Image licensing for animal content

A photo is only usable if its license allows it. FaunaHub stores local, optimised copies of animal images only when the license permits commercial use and modification, preserves the original author and license, and discloses captive or staged contexts. This page explains those rules.

Licenses FaunaHub accepts

FaunaHub uses images released under licenses that allow both commercial use and modification:

  • Public Domain
  • CC0
  • CC BY
  • CC BY-SA

Most come from Wikimedia Commons, which records a license and author for each file, alongside compatible images from government and science agencies. The license terms themselves are defined by Creative Commons.

Licenses and sources FaunaHub rejects

  • CC BY-NC (non-commercial)
  • CC BY-ND (no derivatives)
  • GFDL-only
  • All rights reserved
  • Unclear or missing license
  • Unknown author
  • Watermarked images
  • Social media, Pinterest, or Google Images results

Why derivative rights matter for WebP

FaunaHub does not hotlink originals. It downloads a permitted image, resizes it, and encodes an optimised WebP copy for fast, reliable loading. Creating that copy is a modification, so the license must allow derivatives — which is why no-derivatives (ND) images cannot be used, however good they are.

Attribution and honest captions

For licenses that require it (such as CC BY and CC BY-SA), FaunaHub stores and displays the author and license, gathered on the image credits page and in each image's record. Captions are written from the resolved image metadata, and captive, specimen, museum, garden, reserve, research, or historical contexts are disclosed rather than dressed up as wild, in-situ photographs.

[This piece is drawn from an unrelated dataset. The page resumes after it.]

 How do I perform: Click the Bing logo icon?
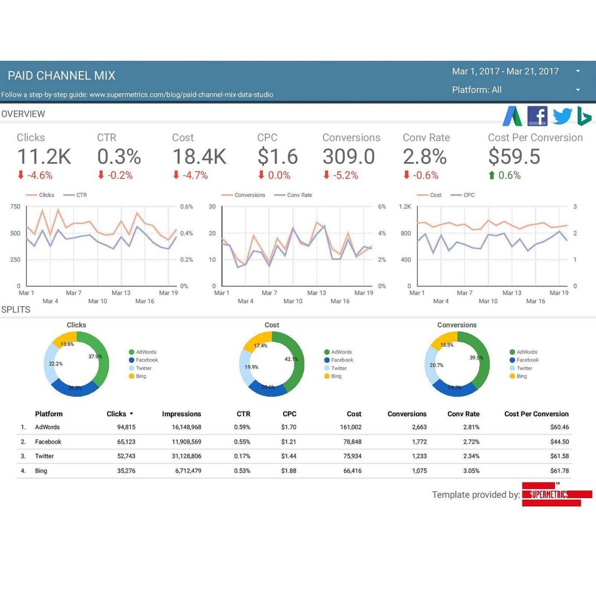[x=584, y=116]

No scraping or republishing

FaunaHub does not scrape source websites or republish their text or datasets. It links to sources, summarises in its own words, and reuses only images whose licenses clearly permit it — with attribution intact.

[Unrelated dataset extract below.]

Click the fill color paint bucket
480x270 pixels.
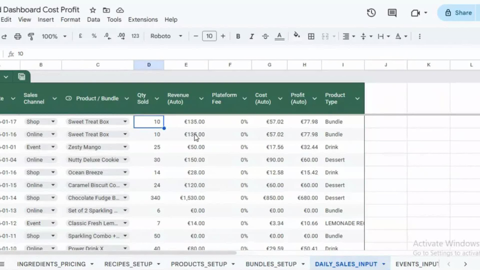296,36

Frequently asked questions

Which image licenses does FaunaHub use?
Only licenses that allow commercial use and modification: Public Domain, CC0, CC BY, and CC BY-SA. These let FaunaHub convert an image to an optimised WebP copy and display it, while preserving the required attribution.
Why are non-commercial (NC) or no-derivatives (ND) images not used?
FaunaHub is a commercial-capable website that resizes and converts images to WebP. A no-derivatives (ND) license forbids the conversion, and a non-commercial (NC) license is incompatible with the site, so those images are not used even when they are otherwise excellent.
How are captive or specimen photos handled?
Honestly. If an image shows an animal in a zoo, aquarium, museum, garden, reserve, or as a specimen, the caption and risk notes say so, and a 'wild' context is never claimed unless the source supports it.